We’re skipping quite a bit of time, though just one chapter in Acts. From Athens, Paul goes to Corinth and founds a church, then passes through Ephesus on his way to Antioch. While Paul’s hanging out in Syria, the teacher Apollos goes to Ephesus and Corinth, preaching an incomplete message to the churches. We rejoin Paul at the beginning of his third missionary journey, which will take him back through Asia Minor and Greece. According to references in Acts, we’re about 20 years into the life of the Christian movement.
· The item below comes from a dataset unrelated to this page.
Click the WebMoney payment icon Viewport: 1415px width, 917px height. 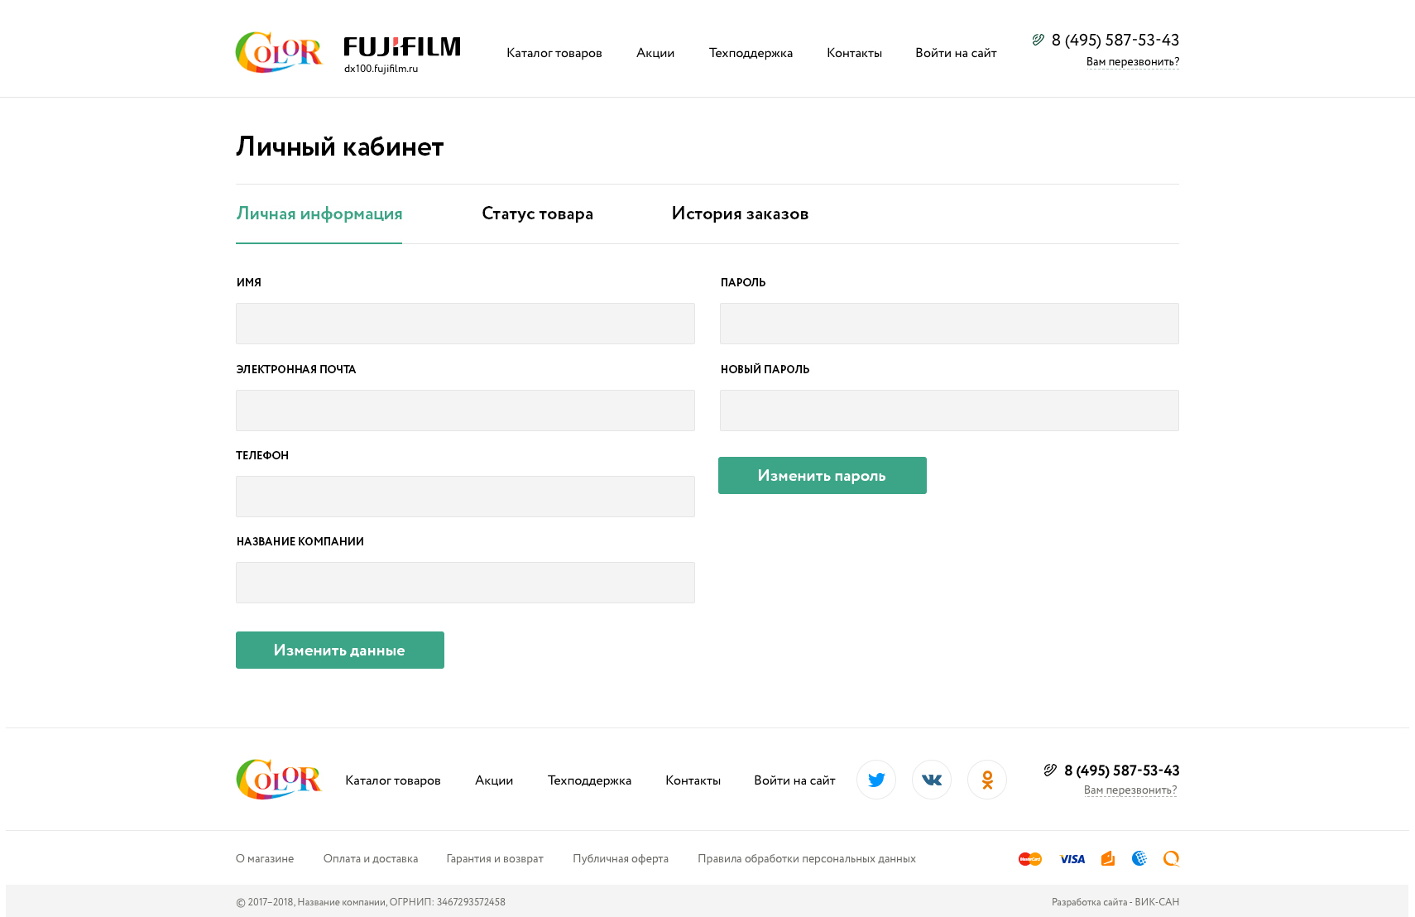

Ephesus is a port on the west coast of present-day Turkey, across the sea from Greece. According to Luke’s narrative, it can be reached in a straight sail from Corinth, and from there you can reach Caesarea on the coast of Judea. Paul arrives in this case via an inland route through Asia Minor. Although there is a Jewish community in Ephesus, the city was known for its magnificent temple to Artemis.

What’s going on here?

Apollos, who is now teaching in Corinth, has just been through Ephesus. According to chapter 18, he taught the story of Jesus correctly, but he baptized according to John’s ritual, not according to Paul’s understanding of the Holy Spirit. By the time he went to Corinth, Apollos had been corrected by two of Paul’s colleagues. However, it appears that the Ephesian church did not yet know about the Holy Spirit.
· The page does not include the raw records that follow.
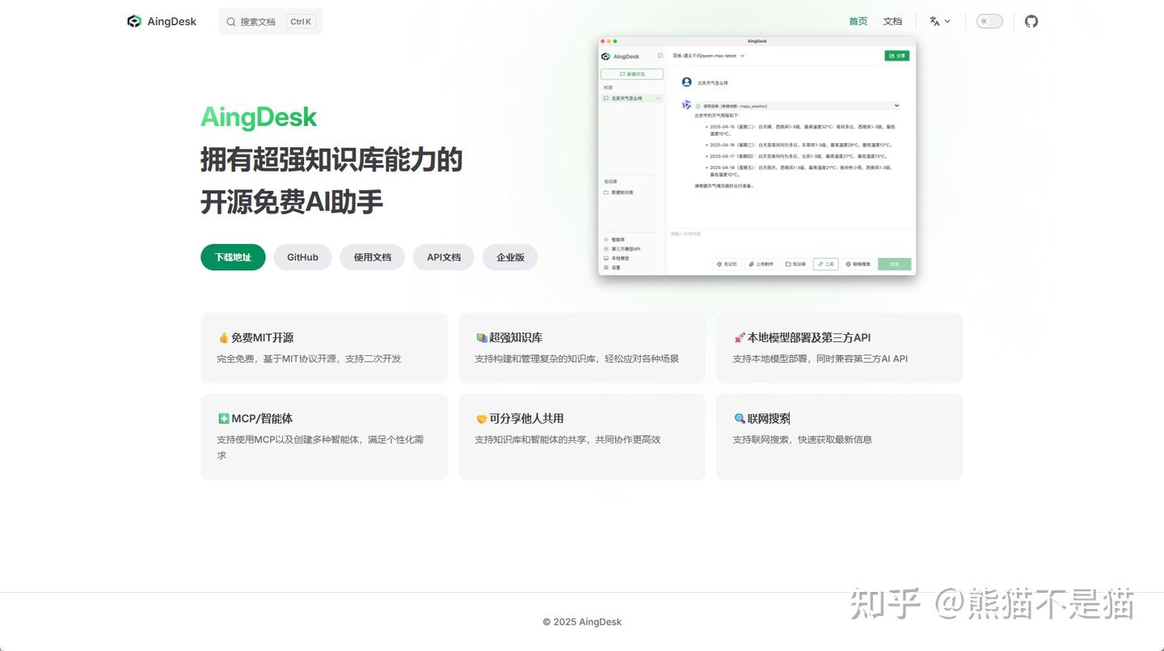Select 首页 in the top navigation
The width and height of the screenshot is (1164, 651).
click(x=858, y=21)
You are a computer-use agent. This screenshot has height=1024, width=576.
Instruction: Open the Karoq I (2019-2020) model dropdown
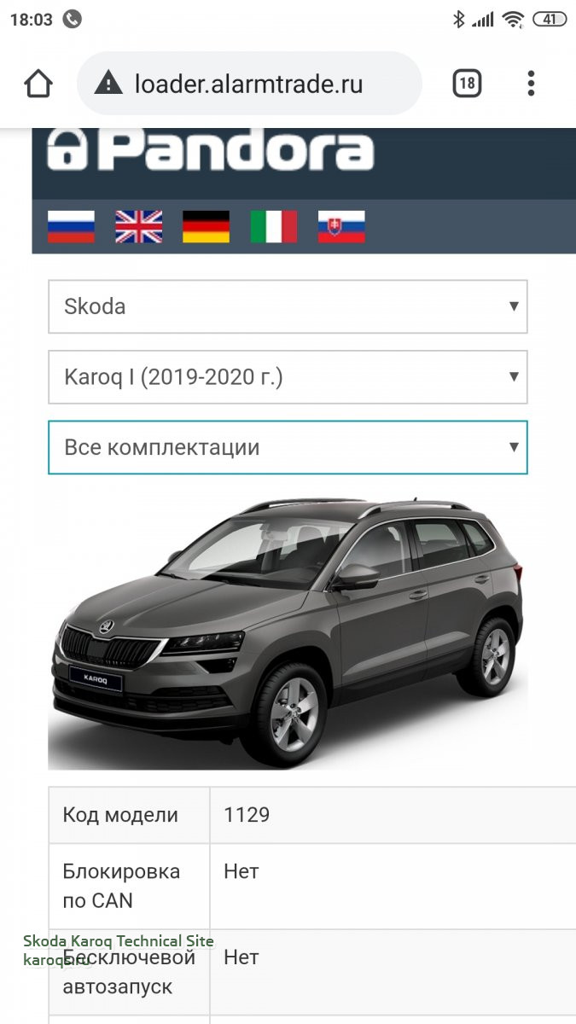(x=288, y=376)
In Acts, the Holy Spirit guides the work of the church in an ongoing way, but it also turns up spectacularly among new believers. There’s something qualitatively different, according to this passage, between a baptism of repentance  that prepares us for Jesus and a baptism that is actually in Jesus’ name. Here, the distinction could suggest that the words ‘Holy Spirit’ or Paul’s particular hands mattered; however, Apollos was transformed by teaching about the Spirit without a new baptism. Matthew Henry’s classic commentary maintains that the difference is in the attitude of the one baptized: is she anticipating Jesus’  reality or content with what is?

Luke records “about twelve men in all,” as if he were having trouble keeping track of such an immense group. His point is to recall the formation of the church in Jerusalem at the first Pentecost: Holy Spirit, speaking strange languages, and twelve leaders present. The Ephesus church is duly constituted.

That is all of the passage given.